Tuesday, January 05, 2021

David Roth: "Trump Is Both The Most Important Character In This Busy Trashscape And One Of Its Most Avid Consumers"

David Roth writes incisively and accurately about Donald Trump, how and why he acts as he does, what it looks like and what it means, all seasoned with understated anger and gallows humor. It's a rare talent.

David Roth, Defector, January 4, 2021
[I]n the absence of any evidence . . . beyond his own very powerful sense that [losing an election] isn't something Trump would do, he reached for one of the most powerful tools available to any master dealsmith, which was to demand that someone he understood to be a subordinate just fucking fix it for him. In the recording of that hour-long phone call that the Washington Post released over the weekend, Trump does this sometimes in tones of peevish impatience and at other times in an oily simper, but mostly he just does it over and over again . . . The cumulative effect is basically that of watching a fat old housecat try to solve a Rubik's Cube.

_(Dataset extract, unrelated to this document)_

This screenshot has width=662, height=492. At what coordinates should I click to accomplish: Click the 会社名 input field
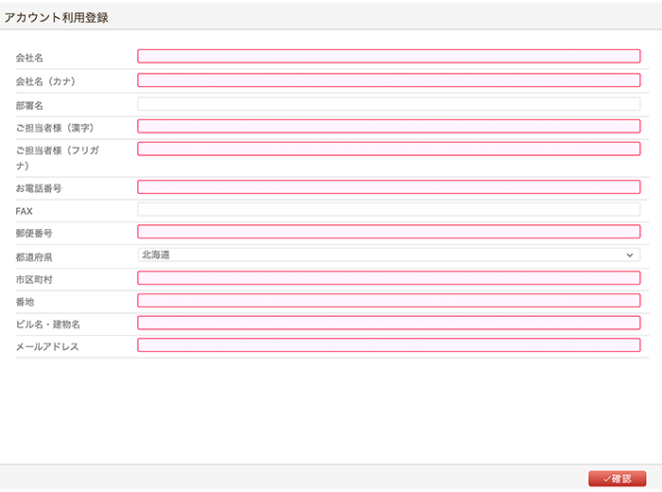pos(389,57)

This is more or less how Trump has handled every challenge he has ever faced, and there is amid the last thrashing, whinging, sopping-wet days of his presidency also some evidently earnest surprise at how badly that is all working this time. None of what's happening here is remotely good . . . but also there is a certain bleak amusement in watching this rancid adult Fauntleroy repeatedly and abjectly fail to comprehend the idea of consequences.

The parts of the call that are hard to understand, by contrast, are hard to understand by design. The various theories and gambits and hybrid rationalizations that Trump has deployed since losing the election are vague by necessity, because there's nothing more concrete there to find; the point has always been to keep softer-brained and less-discerning types around through the next commercial break, and in a sufficiently blind and grift-amenable frenzy. In another delightful comic twist that is easier to appreciate in the abstract than from one uneasy moment to the next, Trump is both the most important character in this busy, busy trashscape and one of its most avid consumers. This means that some things tend to get lost in translation, as Trump now communicates almost entirely in its clammy patois of slang and lore and mini-stroke illogic. Trump has never quite seemed clear on what he's complaining about beyond how unfair it was to him, but also he understands it perfectly. The soap opera plot he has memorized runs in perfect parallel to observable reality, and he has conflated and confused them utterly.

And so . . . Trump is both making a very clear demand and effectively unable even to make the allegations he wants to make, or tell the sprawling story he quite clearly believes to be true as anything more legible than a series of frantic and doddering pivots from one isolated and unsupported outrage to the next. This doesn't stop him. Trump says various large numbers in impatient ways, and asks odd heated questions about things that only people living in Trump's own fervid counter-reality could even understand, and then gets frustrated when confronted with facts that rebut his powerful feelings, or with people who can't or won't do whatever he wants whenever he tells them to, or with his ongoing inability to turn rumors he'd heard . . . into actionable legal remedies. . . .

Also and maybe more to the point, right around the 51:40 mark in that phone call, Trump farts. It sounds like someone blowing into a French horn full of chowder. Then there's another little one after that.

Or, in the interest of journalistic ethics, Trump probably farts. A persistent theme of body horror has been one of the subtle grace notes of Trump's fumbling coup attempt, and while Rudy Giuliani has done most of the heavy lifting—and grimacing, and melting, and also some umbrage-related farting of his own—there it stands to reason that Trump himself would take the baton at some point. As with Giuliani's outraged pwomp in front of the Michigan State Legislature, Trump appears in the clip above, which was first flagged by a keen-eared Twitter user on Sunday night, to have achieved a level of upset so severe that it can only be expressed simultaneously through equal and opposite orifices. . . .

Giuliani's incident in Michigan was captured from multiple angles and confirmed by a sworn member of Michigan's legislature; it is as close to an airtight example of public rage-farting as we've yet seen. While it is unlikely that we'll ever have such confirmation here . . . it is safe to say that precedent is no longer a guide. Anything is possible. . . .

It fits, then, that his presidency would end on this note—in a gust or two of noise and fury, in unknowable and unanswerable dispute, in a long stupid phone call that does nothing more than poison some otherwise empty hour into submission.